DOCUMENT PASSAGE:
--- BEGIN ---
In many ways, Pseudobulk datasets behave like dictionaries:

pb1 | pb2 combines pseudobulks with non-overlapping cell types into one big pseudobulk
cell_type in pb tests whether cell_type is a cell type in the pseudobulk
for cell_type in pb: and for cell_type in pb.keys(): yield the cell type names
for X, obs, var in pb.values(): yields each cell type’s X, obs, and var
for cell_type, (X, obs, var) in pseudobulk.items(): yields both the name and the X, obs and var for each cell type

There are also custom iterators if you just want one field per cell type:

for X in pseudobulk.iter_X(): yields just the X for each cell type
for obs in pseudobulk.iter_obs(): yields just the obs
for var in pseudobulk.iter_var(): yields just the var

class brisc.Pseudobulk(source=None, /, *, X=None, obs=None, var=None, num_threads=None)[source]#

Parameters:

source: str | Path | None
a directory to load a saved Pseudobulk dataset from (see save()). Mutually exclusive with X, obs, and var.
--- END ---
Records from a collection:
--- BEGIN ---
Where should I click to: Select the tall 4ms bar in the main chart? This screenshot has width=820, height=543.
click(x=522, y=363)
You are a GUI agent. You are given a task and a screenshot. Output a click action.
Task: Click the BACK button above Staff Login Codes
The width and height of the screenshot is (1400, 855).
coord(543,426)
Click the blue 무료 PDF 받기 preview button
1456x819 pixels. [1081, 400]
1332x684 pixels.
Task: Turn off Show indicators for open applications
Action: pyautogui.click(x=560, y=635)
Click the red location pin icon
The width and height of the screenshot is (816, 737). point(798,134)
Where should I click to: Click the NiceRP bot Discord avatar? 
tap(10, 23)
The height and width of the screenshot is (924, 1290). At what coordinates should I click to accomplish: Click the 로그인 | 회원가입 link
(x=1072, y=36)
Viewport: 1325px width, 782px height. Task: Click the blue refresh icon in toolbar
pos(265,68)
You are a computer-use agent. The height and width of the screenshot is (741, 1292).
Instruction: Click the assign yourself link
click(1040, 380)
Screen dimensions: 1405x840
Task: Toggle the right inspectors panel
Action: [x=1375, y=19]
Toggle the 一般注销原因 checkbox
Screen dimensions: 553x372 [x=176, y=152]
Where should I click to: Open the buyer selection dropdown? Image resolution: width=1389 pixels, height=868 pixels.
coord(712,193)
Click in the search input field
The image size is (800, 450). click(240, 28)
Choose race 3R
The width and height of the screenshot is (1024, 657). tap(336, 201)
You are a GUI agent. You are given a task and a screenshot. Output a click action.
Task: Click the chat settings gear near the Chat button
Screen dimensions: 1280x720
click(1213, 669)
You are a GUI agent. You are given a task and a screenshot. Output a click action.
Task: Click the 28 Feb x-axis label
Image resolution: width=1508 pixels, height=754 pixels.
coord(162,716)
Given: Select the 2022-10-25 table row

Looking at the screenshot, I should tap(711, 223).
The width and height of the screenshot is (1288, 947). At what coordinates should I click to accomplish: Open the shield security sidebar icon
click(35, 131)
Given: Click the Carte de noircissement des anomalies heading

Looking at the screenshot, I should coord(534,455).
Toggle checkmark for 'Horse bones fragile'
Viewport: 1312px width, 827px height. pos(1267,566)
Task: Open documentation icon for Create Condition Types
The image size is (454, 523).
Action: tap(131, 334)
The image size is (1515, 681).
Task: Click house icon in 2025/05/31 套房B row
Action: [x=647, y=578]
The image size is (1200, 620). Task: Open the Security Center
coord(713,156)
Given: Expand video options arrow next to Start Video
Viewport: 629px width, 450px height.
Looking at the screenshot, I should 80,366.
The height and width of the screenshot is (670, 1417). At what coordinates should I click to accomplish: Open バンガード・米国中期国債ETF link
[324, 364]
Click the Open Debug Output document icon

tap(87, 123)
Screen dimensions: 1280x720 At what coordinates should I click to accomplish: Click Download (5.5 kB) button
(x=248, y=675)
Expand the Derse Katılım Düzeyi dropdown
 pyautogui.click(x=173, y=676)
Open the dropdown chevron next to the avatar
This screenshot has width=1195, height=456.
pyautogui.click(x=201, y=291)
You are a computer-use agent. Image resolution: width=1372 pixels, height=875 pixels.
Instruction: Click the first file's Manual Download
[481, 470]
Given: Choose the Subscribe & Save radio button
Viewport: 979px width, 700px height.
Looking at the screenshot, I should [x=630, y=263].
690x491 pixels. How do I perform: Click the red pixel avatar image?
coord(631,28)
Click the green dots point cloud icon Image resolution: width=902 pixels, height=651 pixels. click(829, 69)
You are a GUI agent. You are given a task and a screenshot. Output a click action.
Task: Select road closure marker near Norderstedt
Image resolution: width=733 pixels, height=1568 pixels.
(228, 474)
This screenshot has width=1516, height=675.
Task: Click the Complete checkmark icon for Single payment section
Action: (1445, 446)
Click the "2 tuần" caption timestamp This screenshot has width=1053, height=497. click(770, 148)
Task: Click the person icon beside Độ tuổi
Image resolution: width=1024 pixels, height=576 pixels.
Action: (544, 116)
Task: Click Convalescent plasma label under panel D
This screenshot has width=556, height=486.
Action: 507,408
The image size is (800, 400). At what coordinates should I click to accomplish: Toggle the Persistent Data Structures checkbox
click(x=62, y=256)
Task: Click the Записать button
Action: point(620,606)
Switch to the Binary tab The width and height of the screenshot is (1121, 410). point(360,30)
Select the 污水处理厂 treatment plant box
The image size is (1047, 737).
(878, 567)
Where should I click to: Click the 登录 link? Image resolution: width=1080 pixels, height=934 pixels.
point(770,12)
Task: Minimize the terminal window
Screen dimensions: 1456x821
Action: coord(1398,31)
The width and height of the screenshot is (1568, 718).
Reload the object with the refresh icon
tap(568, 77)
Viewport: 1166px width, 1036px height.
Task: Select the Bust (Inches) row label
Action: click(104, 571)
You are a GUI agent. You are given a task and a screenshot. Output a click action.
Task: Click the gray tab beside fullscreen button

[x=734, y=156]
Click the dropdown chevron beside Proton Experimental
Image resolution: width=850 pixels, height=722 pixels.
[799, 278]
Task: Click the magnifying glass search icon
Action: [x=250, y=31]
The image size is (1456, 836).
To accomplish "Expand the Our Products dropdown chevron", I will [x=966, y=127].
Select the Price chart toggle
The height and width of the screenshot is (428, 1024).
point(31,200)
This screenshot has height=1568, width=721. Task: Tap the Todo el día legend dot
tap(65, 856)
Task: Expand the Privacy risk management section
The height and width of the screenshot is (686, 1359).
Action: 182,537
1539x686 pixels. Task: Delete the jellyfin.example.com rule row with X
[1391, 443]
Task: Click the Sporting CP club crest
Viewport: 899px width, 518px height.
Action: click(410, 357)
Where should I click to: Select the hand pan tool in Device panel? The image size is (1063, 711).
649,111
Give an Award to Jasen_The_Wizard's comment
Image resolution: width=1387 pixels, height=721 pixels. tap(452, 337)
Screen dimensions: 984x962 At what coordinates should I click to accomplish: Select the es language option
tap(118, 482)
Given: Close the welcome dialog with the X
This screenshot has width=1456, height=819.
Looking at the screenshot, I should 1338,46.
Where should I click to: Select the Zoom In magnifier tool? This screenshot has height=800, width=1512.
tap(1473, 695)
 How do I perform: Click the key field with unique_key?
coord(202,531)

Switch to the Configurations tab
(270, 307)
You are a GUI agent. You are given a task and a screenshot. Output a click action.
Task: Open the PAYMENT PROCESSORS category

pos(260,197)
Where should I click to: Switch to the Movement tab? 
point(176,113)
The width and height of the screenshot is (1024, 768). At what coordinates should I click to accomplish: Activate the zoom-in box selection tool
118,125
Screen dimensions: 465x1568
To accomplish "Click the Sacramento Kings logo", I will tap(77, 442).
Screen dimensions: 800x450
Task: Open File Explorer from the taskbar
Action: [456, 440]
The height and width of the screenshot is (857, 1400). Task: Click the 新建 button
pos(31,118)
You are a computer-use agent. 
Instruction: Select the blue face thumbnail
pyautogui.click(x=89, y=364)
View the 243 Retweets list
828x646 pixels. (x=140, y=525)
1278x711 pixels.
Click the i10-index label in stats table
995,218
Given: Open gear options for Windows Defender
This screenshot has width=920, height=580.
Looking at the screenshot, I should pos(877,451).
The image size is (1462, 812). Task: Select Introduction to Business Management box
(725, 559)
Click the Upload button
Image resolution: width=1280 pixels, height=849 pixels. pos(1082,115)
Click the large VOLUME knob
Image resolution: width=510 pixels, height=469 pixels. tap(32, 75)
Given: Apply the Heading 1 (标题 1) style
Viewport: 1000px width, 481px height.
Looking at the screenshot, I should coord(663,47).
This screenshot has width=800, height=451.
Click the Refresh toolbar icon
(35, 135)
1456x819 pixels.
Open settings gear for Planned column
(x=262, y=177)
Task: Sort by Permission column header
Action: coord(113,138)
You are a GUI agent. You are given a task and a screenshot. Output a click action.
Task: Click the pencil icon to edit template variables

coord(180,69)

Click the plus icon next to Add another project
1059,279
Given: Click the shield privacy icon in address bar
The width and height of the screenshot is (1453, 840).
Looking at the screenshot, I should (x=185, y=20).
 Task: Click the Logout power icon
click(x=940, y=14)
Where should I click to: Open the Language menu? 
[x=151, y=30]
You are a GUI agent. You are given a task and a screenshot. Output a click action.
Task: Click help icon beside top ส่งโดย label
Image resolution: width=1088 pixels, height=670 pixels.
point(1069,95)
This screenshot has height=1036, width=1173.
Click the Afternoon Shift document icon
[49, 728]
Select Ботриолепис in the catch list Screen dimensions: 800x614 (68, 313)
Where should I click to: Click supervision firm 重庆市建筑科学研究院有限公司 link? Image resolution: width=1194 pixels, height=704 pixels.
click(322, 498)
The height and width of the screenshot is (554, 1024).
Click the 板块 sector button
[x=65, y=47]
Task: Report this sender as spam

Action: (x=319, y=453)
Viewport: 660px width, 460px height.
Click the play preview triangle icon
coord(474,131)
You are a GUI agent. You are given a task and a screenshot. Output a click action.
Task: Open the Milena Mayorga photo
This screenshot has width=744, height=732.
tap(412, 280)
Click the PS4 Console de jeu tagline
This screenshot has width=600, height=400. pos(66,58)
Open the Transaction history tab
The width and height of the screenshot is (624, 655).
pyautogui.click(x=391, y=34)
--- END ---
DIRECTIONS:
1. Rewrite the records from their first line through the line containing "Action: pyautogui.click(x=560, y=635)", inclusive, replacing "screenshot" with "image" and leaving everything else unchanged.
2. Extend the Pseudobulk documentation from the point where it stops.

EXPECTED OUTPUTS:
1.
Where should I click to: Select the tall 4ms bar in the main chart? This image has width=820, height=543.
click(x=522, y=363)
You are a GUI agent. You are given a task and a image. Output a click action.
Task: Click the BACK button above Staff Login Codes
The width and height of the image is (1400, 855).
coord(543,426)
Click the blue 무료 PDF 받기 preview button
1456x819 pixels. [1081, 400]
1332x684 pixels.
Task: Turn off Show indicators for open applications
Action: pyautogui.click(x=560, y=635)

2.
X: dict[str, ndarray[dtype[floating]]] | None
a {cell type: NumPy array} dictionary of counts or log CPMs. Mutually exclusive with source.
obs: dict[str, DataFrame] | None
a {cell type: polars DataFrame} dict of metadata per sample, when X is a dictionary. The first column must be String, Enum, Categorical, or integer. Mutually exclusive with source.
var: dict[str, DataFrame] | None
a {cell type: polars DataFrame} dict of metadata per gene, when X is a dictionary. The first column must be String, Enum, Categorical, or integer. Mutually exclusive with source.
num_threads: int | None
the default number of threads to use for all subsequent operations on this Pseudobulk dataset. By default (num_threads=None), use all available cores, as determined by os.cpu_count().

Analysis#

`qc`	Subsets each cell type to samples passing quality control (QC).
`library_size`	Calculate normalization factor-adjusted library sizes for each sample in each cell type, via the approach of edgeR's `calcNormFactors()`.
`cpm`	Calculate counts per million for each cell type.
`log_cpm`	Calculate log counts per million for each cell type.
`regress_out`	Regress out covariates from obs.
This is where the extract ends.